__Task directions__
Each line from the one containing "Select Politician in the type tree" through the end of the data is to be written out exactly, and nothing more.

__Records for the exercise__
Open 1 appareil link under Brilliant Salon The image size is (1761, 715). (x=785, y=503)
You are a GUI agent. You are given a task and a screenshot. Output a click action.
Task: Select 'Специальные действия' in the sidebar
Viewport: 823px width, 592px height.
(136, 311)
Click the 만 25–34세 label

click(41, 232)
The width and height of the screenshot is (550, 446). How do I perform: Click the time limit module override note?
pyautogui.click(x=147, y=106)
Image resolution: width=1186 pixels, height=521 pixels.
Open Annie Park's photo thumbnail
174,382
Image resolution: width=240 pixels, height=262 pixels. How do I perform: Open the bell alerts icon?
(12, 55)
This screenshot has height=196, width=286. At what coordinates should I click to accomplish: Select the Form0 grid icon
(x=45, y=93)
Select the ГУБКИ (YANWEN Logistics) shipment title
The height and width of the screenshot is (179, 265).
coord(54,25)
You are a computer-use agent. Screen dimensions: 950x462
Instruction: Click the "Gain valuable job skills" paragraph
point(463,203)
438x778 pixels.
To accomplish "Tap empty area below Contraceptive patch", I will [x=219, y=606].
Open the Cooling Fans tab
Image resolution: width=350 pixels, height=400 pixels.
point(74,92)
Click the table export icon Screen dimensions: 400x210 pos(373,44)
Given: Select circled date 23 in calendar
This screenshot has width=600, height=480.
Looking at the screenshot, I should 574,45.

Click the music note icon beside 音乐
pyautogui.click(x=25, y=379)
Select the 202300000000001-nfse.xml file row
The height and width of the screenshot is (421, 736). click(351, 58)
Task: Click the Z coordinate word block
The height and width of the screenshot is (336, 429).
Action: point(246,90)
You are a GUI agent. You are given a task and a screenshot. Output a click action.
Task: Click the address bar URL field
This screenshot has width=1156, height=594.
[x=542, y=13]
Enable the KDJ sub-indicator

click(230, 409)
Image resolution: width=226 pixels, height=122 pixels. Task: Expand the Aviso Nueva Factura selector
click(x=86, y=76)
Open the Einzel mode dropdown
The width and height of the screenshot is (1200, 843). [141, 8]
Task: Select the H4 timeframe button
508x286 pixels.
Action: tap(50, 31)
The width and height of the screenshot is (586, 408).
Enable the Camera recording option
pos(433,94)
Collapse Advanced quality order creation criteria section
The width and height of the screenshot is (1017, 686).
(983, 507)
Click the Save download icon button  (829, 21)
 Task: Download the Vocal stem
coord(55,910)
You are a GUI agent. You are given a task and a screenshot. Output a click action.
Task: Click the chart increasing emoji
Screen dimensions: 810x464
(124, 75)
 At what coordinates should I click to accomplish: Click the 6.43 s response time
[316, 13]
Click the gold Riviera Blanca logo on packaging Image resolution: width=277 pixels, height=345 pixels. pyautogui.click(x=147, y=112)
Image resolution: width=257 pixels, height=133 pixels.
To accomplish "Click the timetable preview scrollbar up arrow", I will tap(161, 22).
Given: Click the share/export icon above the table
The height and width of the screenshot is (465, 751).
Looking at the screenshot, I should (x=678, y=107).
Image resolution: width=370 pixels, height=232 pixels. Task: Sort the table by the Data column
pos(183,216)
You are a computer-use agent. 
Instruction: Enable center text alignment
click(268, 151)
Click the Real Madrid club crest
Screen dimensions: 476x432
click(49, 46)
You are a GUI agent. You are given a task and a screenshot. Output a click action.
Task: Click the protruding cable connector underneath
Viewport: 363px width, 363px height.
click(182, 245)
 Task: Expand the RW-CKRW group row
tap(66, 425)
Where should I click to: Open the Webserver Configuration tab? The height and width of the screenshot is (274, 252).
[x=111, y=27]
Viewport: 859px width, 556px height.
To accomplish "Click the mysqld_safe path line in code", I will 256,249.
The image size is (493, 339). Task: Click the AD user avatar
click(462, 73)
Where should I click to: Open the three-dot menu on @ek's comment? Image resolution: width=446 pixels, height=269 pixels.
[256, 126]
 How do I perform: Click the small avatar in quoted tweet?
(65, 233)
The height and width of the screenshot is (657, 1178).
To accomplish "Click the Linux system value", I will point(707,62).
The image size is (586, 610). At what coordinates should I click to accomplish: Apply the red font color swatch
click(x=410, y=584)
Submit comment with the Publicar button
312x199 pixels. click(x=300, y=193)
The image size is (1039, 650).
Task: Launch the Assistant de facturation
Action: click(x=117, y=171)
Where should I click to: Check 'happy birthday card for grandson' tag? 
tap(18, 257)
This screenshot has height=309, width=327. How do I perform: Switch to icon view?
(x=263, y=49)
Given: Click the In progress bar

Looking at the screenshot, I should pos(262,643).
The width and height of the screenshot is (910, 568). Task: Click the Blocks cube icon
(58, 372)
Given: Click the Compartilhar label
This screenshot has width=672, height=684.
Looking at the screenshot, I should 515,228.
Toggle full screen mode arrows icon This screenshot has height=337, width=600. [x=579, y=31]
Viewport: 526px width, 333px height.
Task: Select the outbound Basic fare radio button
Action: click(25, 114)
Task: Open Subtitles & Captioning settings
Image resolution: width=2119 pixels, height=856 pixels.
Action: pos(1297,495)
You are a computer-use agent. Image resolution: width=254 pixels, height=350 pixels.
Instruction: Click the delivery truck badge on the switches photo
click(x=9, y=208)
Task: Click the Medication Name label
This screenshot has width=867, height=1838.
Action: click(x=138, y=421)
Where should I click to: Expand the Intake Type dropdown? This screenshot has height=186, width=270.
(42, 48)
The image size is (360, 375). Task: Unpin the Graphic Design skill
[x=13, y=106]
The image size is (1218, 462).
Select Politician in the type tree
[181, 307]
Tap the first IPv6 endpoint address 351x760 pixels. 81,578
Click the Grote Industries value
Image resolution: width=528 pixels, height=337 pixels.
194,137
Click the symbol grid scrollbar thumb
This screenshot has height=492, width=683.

__Solution to the exercise__
Select Politician in the type tree
[181, 307]
Tap the first IPv6 endpoint address 351x760 pixels. 81,578
Click the Grote Industries value
Image resolution: width=528 pixels, height=337 pixels.
194,137
Click the symbol grid scrollbar thumb
This screenshot has height=492, width=683.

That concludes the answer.